Justiça anula Assembleia que autorizou venda da sede do Jockey Club imprimir publicado em: 22 / 01 / 2016

Jockey ClubUma decisão do juiz Édison Rogério Leitão Rodrigues, da 6ª Vara Cível de Teresina, anulou a Assembleia Geral Extraordinária ocorrida em 22 de dezembro de 2011, que autorizou a venda da sede do Jockey Club do Piauí às construtoras Boa Vista e Elo Engenharia. O prédio da entidade, localizado na Avenida Nossa Senhora de Fátima, na Zona Leste de Teresina faz parte do Patrimônio Histórico e Arquitetônico do Piauí. Na decisão, a Justiça também anulou todos os atos decorrentes da citada Assembleia, incluindo o próprio Contrato de Compra e Venda, assim como, o Registro do imóvel sede do Jockey Club do Piauí.

O magistrado responsável pela decisão considerou que a Diretoria era irregular e por isso não tinha poder nenhum para deliberar sobre os assuntos tratados na ocasião. A decisão do juiz em anular a Assembleia que culminou na aprovação da venda da sede do clube, também anula todas as ações posteriores dela consequentes: “Declaro igualmente nulos todos os atos dela decorrentes, entre os quais se inclui a deliberação acerca da venda da sede do Jockey Club do Piauí, tornando ineficaz a própria venda como consequência desta decisão, restando nulos o Contrato de Compra e Venda e Registro do Imóvel sede do Jockey Club do Piauí”, afirma a decisão.

Dias após a Assembleia Geral que decidiu pela venda do imóvel, sócios do Jockey Club do Piauí entraram na Justiça alegando que os resultados da Assembleia foram fraudulentos e que a “falsa aprovação” para a venda do Clube era um ato que não podia permanecer válido. O magistrado acrescenta ainda em sua decisão que “embora Raimundo Nerval Campelo Leite Júnior tenha sido de fato o mentor e maior interessado na venda do Clube ele agiu o tempo todo em nome da Diretoria na qualidade de Presidente do Jockey Club do Piauí”.

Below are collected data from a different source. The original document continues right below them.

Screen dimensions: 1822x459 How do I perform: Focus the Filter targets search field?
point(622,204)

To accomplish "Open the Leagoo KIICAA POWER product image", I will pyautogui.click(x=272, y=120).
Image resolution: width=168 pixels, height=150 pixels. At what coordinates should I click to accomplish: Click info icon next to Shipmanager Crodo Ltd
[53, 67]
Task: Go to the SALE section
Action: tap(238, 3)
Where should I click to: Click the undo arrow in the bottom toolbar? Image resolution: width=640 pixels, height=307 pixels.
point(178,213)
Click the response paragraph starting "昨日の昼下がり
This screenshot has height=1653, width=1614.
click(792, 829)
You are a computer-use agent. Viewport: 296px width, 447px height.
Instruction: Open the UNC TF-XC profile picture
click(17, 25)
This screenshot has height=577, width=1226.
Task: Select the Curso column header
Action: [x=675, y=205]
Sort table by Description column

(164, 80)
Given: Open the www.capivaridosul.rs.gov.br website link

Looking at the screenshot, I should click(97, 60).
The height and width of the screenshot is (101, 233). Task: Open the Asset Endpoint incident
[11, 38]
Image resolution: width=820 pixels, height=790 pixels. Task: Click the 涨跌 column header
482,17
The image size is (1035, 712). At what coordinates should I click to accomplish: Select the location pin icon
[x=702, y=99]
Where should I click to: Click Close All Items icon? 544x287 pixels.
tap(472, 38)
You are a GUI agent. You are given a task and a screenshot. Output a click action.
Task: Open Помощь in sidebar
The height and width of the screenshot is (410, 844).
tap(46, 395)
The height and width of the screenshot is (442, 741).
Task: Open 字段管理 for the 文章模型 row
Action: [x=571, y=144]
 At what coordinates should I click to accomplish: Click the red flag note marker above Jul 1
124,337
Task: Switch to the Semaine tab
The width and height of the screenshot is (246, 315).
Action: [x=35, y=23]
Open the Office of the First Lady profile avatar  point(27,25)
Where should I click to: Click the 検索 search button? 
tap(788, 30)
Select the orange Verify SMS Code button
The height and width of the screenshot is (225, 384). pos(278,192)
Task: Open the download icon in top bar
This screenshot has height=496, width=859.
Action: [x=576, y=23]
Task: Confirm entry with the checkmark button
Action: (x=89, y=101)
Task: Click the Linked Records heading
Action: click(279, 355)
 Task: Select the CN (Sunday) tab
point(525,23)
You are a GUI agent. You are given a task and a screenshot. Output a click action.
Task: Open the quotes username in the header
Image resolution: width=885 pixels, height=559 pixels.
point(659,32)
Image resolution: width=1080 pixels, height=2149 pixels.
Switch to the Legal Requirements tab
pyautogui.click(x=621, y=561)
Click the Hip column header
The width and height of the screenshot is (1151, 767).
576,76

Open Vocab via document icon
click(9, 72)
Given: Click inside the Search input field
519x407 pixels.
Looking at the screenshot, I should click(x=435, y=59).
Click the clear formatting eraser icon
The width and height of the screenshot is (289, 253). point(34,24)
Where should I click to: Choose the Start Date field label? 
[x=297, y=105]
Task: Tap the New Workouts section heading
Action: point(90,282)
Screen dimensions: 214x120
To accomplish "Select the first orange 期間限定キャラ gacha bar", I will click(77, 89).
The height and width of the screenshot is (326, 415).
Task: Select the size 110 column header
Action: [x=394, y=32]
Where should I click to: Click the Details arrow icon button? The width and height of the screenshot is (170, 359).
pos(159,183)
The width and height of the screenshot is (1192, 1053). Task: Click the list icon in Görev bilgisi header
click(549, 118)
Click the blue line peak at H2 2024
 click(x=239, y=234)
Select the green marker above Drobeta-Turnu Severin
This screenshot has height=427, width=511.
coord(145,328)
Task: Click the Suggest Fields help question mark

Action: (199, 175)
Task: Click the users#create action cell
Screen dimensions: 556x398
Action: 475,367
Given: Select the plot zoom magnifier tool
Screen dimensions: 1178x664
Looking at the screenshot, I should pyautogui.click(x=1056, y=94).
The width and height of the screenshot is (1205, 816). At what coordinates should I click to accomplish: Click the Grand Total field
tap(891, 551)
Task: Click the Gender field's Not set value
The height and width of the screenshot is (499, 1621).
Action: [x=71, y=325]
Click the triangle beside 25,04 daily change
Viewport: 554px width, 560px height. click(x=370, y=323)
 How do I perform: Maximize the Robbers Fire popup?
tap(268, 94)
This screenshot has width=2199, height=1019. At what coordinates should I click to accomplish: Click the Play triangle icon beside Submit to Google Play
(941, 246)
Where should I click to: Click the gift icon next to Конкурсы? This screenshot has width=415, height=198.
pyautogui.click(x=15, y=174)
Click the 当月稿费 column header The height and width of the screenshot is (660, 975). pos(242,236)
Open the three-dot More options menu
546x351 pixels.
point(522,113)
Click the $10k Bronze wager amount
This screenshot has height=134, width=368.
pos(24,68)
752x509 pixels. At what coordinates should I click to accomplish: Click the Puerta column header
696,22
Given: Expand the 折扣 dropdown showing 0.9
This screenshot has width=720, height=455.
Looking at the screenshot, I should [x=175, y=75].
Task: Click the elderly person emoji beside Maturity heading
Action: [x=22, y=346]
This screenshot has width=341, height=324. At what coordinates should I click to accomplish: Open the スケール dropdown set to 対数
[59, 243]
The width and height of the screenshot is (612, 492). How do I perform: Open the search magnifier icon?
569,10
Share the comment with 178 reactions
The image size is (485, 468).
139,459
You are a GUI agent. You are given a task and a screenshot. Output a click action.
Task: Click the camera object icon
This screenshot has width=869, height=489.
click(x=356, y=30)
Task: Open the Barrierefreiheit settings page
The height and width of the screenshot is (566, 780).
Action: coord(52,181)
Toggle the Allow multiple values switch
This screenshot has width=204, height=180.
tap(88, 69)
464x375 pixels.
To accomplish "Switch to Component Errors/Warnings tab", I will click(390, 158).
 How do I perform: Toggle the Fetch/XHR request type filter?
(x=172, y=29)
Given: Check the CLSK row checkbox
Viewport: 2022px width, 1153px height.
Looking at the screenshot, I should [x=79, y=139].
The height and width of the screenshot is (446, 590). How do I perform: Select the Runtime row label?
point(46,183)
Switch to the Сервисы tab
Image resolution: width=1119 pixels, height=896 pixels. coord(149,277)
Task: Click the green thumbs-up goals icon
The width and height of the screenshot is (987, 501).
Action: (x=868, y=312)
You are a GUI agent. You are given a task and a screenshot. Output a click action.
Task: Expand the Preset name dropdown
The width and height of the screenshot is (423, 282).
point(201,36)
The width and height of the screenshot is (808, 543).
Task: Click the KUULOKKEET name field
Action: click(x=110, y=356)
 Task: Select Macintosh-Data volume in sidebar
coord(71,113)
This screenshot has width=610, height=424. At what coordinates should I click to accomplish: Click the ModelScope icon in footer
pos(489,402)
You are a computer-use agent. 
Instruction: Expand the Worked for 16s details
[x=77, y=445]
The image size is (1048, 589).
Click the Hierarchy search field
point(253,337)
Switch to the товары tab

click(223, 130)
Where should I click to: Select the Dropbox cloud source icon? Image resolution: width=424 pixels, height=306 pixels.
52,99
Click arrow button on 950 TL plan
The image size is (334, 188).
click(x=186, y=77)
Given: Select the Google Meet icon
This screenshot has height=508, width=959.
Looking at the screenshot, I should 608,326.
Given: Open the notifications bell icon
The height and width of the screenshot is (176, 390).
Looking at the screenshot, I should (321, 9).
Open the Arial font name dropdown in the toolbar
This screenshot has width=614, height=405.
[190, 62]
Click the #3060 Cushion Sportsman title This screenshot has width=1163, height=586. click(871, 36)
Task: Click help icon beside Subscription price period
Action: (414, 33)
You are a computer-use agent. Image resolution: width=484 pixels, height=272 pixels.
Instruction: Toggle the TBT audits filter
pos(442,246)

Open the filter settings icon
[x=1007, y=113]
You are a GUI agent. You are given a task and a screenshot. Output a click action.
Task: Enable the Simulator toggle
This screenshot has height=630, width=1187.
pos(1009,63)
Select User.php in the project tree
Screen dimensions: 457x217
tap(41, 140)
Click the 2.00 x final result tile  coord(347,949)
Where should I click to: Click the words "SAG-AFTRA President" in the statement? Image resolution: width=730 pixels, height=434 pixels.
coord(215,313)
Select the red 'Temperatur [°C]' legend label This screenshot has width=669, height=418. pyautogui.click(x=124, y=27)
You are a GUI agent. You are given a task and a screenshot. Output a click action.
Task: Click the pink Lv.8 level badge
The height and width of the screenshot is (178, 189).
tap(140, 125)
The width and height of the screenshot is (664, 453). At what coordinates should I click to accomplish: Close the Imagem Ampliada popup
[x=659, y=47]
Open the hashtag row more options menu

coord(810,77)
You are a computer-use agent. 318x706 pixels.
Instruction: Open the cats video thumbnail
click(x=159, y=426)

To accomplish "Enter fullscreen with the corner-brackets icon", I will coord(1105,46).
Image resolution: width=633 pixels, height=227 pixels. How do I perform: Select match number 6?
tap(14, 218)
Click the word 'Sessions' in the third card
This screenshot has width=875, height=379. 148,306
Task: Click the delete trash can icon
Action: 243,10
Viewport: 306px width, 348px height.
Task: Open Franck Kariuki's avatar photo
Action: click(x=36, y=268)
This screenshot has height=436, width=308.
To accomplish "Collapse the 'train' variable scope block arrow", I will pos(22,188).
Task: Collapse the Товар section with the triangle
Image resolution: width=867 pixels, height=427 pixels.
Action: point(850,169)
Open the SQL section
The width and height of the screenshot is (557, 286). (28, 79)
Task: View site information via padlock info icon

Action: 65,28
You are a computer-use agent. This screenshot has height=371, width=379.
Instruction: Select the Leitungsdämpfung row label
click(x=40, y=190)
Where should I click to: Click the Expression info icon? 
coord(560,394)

Na decisão, o juiz Édison Rogério acrescenta ainda que “a venda do Clube deve ser considerada inválida, seja porque realizada em Assembleia convocada à Revelia da determinação judicial de sua suspensão, seja porque convocada e presidida por Diretoria destituída de Poder para tanto, seja ainda porque feita de forma contrária ao Procedimento previsto no Estatuto, posto que não houve a concordância unânime dos associados.”